Thursday, June 03, 2010

on letting it be.




my list of to do's around this home, well, it's big.  super big.  but the thing is, sometimes i am so focused on the to do's,  that i miss out on the right nows.  i need to clean the floors, do the laundry, pick up pick up pick up....

on M's mothers day list of things his mama loves..."mommy's favorite activity....picking up the house."  UGH.  (especially since my house is almost always in disarray - even when it's at it's cleanest.)

people,  the right nows,  are so very much more important....


so, in an effort to focus on the right nows....


what we are loving up - RIGHT now...


*wet garden feet

*staying up late - (which leads to lots of unfun whininess during the day...)

*independence.  in some form or another - all five of us seem to be branching out and exploring our own selves....it's pretty neat.

*reconnecting with old and wonderful friends.

*plants....everywhere plants.  it rocks.

*big giant thunderstorminess in the middle of the night with lots of cuddling and chatting and awe of mother nature.

*the year winding down.  we. are. done.  we have totally maxed out on every activity, school thing, and program we are involved in, and we are ready to CHILL.

*anticipation of what's around every corner.

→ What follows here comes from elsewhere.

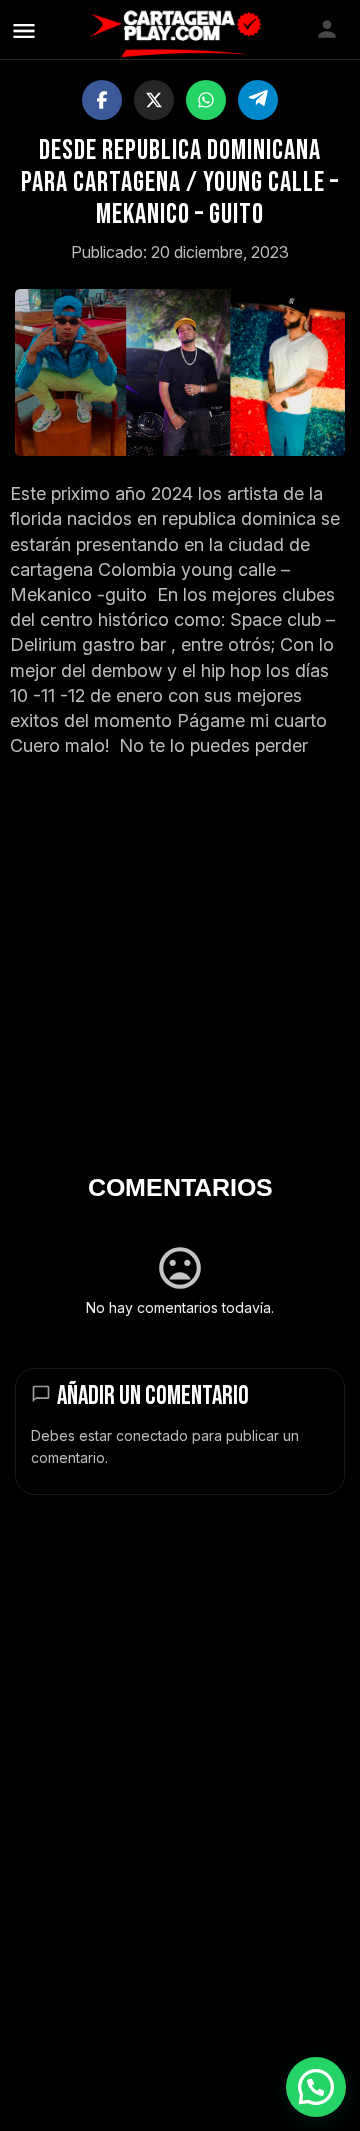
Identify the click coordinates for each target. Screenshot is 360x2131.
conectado (152, 1435)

*working on a community garden at school for kids, with a dear friend, and our amazing husbands helping us every step of the way.

*an upcoming wedding of an old friend, and lots of hang time with a whole mess of friends that will be there....dreamy!

*picnics.

*a dinner date with my soul sister mama....which is much needed.

*letting go of the need to please.  it doesn't get me anywhere productive.  so i am embracing the fact that it is just going to be - whatever it will be - and that is the end of it. 

*the smell of tomato plant on my fingers after working in my garden.

*my garden....you knew that would be on here.

*a most favorite relative kicking CANCERS ASS.  cuz she rocks, and i knew she could do it. and i am so proud of her every day for finding the positive in every situation.  you rock lady.  and we love you so much.

*walks.  LONG walks with the beans.  counting "chit-muks" and looking for exciting things.

*content-ness.  yup....i said it.  being content, and happy.  i am ready to be in the NOW.  are you?